- Extract:
*** Begin section ***

It’s show time …
After pouring another three-plus years of blood, sweat and tears into their Olympic dreams, Canadian athletes will again appear on the largest sports stage in the world in PyeongChang, South Korea.
With both the cross-country and biathlon national teams headquartered in Canmore, locals can take pride in the fact their town houses more Olympians per capita than any other locale in this country.
Unlike towns and cities which will have no Olympic presence in PyeongChang, with citizens watching and cheering strictly as supportive Canadians, Bow Valley residents have the opportunity to cheer on those they share their community with. This includes 21 athletes, as well as dedicated coaches and all manner of support staff who assist in creating those Olympic dreams.
From curler John Morris (who began mixed doubles curling on Wednesday) to the many competitors which make up our Olympic cross-country and biathlon teams, the Outlook offers best wishes, good health and hopes for top results.
You often hear athletes speak of the pride they take in wearing the maple leaf when representing this country, but really, one can only imagine the joy and emotion of joining a large Canadian contingent marching into the opening and closing ceremonies in front of tens of thousands, let alone being on a podium as “O Canada” is played.
Then there is the critical importance of the Olympics’ four-year cycle, which also separates it from other competitions. For many athletes in many sports, a bad or off performance on any given day, or championship, means waiting another year for another crack. But with the Olympics, a heartbreaking injury, illness, or unexpected challenge means four long years before another attempt may be made.
Often, in those intervening years, an athlete finds they cannot continue to dedicate their time due to injury, age, work or family commitments. For many athletes, there is a “next year,” but for Olympians, there’s not always “another four years.”

*** End section ***

- Set of tasks:
A: In the Olympics editorial, where are Canada's cross-country and biathlon national teams headquartered?
B: Shorten the paragraph of the Olympics editorial that begins "Then there is the critical importance," keeping its main facts.
C: Pick up the editorial on Canada's Olympic athletes in PyeongChang from where it stops.
The lines that come after the editorial are not needed.

- Source information:
*** Begin section ***

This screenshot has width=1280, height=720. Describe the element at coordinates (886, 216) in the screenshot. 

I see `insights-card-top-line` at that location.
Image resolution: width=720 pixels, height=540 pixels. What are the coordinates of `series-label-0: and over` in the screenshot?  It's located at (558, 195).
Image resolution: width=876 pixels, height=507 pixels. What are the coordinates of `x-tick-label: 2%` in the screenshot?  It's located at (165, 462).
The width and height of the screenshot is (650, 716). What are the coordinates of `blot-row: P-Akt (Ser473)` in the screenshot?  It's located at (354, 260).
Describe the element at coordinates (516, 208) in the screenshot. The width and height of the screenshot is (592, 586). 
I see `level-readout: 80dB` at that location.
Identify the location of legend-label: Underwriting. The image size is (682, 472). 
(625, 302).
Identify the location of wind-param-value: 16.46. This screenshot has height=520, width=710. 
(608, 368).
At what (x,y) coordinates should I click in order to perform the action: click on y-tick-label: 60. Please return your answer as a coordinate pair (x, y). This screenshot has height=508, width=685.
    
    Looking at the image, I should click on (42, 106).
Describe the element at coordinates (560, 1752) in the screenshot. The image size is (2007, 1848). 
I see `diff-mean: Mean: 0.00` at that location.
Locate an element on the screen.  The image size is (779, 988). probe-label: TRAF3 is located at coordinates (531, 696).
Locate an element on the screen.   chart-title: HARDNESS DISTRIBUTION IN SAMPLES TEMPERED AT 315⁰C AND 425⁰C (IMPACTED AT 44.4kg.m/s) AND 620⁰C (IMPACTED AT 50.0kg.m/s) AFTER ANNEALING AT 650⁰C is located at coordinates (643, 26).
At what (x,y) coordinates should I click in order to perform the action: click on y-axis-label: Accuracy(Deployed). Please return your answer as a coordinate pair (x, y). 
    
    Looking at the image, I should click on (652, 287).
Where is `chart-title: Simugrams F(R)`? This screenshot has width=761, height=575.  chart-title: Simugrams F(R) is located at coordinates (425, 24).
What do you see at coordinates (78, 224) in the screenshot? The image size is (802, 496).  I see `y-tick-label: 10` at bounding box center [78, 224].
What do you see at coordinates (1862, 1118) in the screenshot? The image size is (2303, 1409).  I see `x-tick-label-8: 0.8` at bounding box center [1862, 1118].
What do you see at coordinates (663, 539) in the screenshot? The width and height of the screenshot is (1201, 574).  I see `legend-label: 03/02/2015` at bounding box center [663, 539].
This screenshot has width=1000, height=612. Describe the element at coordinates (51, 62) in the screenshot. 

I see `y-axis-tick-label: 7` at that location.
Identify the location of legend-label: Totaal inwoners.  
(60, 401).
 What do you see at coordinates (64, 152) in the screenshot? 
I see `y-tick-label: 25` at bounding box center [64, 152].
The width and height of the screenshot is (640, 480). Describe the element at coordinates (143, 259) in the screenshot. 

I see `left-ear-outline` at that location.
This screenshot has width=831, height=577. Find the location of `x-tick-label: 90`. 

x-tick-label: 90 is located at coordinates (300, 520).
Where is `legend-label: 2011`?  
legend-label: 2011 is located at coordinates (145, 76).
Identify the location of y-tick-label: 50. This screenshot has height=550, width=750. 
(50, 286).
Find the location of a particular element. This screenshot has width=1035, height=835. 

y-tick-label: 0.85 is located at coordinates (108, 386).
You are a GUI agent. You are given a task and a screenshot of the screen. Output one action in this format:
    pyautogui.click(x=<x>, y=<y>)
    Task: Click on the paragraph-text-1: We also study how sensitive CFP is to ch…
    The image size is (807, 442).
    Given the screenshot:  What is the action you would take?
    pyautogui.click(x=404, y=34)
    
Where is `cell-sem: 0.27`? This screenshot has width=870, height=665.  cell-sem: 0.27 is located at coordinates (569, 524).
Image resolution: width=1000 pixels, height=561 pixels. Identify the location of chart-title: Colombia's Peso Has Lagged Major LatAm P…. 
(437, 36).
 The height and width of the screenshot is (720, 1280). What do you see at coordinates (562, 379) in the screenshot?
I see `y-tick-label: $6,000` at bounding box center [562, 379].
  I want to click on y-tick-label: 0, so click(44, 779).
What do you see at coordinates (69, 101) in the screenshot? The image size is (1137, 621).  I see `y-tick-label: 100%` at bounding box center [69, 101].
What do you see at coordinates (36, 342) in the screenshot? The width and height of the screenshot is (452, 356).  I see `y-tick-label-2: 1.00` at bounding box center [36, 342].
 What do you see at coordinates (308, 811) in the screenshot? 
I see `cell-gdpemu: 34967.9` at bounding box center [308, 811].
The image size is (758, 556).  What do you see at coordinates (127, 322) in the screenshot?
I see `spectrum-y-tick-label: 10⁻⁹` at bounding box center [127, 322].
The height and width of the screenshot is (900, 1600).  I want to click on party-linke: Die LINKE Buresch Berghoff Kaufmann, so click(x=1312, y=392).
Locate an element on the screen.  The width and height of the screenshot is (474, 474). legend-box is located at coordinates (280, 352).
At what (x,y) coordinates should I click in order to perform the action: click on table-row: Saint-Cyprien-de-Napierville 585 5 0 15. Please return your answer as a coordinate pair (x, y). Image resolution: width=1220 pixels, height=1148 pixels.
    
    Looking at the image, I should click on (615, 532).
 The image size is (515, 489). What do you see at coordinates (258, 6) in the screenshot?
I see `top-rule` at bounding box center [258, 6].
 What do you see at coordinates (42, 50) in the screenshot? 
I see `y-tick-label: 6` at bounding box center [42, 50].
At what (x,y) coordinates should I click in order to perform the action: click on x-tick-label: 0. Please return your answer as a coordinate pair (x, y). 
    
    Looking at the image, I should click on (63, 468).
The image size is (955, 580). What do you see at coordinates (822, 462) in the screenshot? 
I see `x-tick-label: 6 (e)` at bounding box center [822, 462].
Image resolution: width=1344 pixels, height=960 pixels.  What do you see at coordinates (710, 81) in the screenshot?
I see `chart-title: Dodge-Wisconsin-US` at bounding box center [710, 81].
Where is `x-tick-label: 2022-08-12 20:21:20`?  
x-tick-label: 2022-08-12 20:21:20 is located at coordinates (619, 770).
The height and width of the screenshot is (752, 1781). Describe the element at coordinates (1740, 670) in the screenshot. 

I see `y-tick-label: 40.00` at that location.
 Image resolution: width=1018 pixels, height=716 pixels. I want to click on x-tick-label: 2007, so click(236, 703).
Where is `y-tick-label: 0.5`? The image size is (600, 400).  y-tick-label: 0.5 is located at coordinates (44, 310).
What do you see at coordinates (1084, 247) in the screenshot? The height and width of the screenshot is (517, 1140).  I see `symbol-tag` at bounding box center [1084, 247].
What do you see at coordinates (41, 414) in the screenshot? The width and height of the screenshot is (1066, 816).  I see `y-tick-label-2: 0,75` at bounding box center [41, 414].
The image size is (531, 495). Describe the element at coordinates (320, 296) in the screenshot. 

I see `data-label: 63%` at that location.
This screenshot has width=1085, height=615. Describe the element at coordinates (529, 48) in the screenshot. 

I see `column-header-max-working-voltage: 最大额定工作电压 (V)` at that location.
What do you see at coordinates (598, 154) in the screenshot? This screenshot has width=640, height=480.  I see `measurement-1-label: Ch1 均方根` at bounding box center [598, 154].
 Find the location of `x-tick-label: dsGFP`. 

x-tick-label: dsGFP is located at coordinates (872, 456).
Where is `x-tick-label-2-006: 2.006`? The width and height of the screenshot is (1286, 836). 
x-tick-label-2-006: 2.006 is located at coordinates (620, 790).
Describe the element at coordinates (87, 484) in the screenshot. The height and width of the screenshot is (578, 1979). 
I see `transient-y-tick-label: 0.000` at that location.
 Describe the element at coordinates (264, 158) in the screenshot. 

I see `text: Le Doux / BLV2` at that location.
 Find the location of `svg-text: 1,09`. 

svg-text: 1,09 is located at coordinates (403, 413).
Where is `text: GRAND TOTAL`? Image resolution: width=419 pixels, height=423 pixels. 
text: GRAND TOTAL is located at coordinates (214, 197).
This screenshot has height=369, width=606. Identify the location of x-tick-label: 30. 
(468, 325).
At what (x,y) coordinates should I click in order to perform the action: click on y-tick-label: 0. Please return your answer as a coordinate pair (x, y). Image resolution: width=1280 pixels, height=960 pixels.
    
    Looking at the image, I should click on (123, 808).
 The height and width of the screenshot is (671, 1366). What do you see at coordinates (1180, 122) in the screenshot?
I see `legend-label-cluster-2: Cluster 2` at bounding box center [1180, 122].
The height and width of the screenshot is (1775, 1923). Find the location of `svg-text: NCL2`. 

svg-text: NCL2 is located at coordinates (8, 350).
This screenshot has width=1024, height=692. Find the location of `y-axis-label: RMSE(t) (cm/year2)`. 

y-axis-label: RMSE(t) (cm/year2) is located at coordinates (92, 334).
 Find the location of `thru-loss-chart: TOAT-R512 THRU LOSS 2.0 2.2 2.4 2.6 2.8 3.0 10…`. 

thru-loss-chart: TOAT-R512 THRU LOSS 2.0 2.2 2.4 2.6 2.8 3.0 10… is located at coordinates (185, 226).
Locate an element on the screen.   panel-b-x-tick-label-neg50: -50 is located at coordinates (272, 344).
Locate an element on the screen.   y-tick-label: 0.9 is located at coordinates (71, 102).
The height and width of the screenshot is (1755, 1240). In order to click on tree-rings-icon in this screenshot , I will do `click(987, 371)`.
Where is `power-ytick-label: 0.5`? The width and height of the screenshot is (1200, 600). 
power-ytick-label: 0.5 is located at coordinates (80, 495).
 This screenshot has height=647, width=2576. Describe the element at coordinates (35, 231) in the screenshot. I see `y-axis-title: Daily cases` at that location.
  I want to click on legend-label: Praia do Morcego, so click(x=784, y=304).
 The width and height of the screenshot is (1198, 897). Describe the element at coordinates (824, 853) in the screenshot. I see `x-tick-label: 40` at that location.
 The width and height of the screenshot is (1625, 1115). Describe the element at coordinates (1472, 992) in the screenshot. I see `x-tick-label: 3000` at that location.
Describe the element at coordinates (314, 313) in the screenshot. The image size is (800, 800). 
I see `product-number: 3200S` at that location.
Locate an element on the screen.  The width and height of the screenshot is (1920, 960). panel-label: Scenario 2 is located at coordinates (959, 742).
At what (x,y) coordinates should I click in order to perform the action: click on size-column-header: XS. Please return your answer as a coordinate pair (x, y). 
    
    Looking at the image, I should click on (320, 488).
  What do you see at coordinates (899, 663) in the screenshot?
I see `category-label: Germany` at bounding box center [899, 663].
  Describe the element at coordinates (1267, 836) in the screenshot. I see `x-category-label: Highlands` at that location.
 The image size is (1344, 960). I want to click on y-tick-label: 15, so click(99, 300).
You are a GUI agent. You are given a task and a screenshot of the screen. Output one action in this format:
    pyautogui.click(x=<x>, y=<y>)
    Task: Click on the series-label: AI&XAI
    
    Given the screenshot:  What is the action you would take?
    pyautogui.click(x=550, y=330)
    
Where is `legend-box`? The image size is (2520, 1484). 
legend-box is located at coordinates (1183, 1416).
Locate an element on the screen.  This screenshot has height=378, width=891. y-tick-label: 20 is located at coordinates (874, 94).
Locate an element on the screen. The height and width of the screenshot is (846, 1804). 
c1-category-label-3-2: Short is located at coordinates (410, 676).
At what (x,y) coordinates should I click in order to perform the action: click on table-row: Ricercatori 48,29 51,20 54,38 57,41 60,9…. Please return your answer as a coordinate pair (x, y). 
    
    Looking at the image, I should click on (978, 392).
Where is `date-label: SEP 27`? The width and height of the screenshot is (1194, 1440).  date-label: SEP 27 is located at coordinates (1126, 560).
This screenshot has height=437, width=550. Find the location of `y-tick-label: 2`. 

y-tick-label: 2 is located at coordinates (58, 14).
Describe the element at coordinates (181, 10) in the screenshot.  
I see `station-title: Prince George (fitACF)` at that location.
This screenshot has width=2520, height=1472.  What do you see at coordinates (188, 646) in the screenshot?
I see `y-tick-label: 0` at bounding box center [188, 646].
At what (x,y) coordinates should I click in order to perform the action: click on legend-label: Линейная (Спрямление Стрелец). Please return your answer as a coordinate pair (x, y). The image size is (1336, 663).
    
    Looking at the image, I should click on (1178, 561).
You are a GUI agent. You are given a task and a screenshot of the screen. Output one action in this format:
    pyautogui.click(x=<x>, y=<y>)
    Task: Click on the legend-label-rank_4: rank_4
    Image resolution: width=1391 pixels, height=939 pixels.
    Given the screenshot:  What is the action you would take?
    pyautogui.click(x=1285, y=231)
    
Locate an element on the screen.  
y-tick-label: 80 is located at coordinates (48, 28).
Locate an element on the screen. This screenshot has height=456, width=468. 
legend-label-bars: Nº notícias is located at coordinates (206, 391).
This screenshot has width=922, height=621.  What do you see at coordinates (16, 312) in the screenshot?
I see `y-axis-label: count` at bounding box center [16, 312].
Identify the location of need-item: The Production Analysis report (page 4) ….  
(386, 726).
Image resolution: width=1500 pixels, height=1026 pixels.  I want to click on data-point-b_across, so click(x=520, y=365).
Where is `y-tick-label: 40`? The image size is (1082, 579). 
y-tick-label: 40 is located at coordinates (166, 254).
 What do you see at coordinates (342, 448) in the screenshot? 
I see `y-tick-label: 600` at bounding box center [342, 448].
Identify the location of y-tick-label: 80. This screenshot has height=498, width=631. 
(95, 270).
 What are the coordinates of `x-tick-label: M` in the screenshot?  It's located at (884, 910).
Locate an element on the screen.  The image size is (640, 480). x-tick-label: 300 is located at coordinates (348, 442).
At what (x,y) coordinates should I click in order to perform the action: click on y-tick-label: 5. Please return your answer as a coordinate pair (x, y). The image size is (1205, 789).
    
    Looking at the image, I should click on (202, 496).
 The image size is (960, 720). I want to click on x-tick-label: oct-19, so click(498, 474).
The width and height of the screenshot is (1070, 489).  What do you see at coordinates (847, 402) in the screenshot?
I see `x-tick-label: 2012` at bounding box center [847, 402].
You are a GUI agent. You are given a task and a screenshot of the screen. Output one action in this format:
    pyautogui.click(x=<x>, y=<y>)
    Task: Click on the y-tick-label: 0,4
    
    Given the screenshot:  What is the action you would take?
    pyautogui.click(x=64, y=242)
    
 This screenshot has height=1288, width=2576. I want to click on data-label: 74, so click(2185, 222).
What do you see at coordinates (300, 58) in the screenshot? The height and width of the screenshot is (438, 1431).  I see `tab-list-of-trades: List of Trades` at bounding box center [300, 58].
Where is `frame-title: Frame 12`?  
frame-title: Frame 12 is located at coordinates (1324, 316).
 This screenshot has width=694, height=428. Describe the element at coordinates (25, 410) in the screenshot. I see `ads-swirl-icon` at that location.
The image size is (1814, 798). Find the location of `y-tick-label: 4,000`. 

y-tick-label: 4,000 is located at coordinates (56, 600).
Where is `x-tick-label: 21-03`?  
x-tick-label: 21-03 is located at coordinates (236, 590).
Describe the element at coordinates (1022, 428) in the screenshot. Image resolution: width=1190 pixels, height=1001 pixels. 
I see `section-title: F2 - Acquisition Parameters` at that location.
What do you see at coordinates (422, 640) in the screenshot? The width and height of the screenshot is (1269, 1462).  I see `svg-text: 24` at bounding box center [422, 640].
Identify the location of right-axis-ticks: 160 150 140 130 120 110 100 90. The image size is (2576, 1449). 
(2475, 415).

*** End section ***

- Answers to this exercise:
A: Canmore

B: The Olympics' four-year cycle sets them apart from other competitions. In many sports, a poor performance means waiting a year for another chance. At the Olympics, an injury, illness or unexpected setback means waiting four years.

C:
As well, unlike past hockey teams made up of NHL millionaires who are able to view the Olympics as a cool interruption of their regular hockey season, for example, our amateur valley Olympic athletes often live in far from glorious grandeur. In fact, many pay their own way due to insufficient funding from governing bodies. This as well speaks to their dedication to continue in their sport and represent Canada at the Olympics.
Finally, in particular, the Outlook hopes none of our Olympians suffer from placing behind doping athletes. Our athletes, at least, can hold their heads high in knowing they participate ‘clean’ and don’t require the very best in pharmaceuticals to turn in their top performances.
With on again, off again doping bans, reinstatements and appeals by Russian athletes in particular, there remains a cloud over Olympics results. It’s gotten to the point where past instant gratification of a victory has turned into something of an unfortunate wait and see process.
Trouble is, no longer is anyone surprised or shocked by immediate doping announcements, expulsions or medal retractions within a Games, or years later, for that matter.
Canadians, though, have generally avoided all the doping controversy and make us all proud.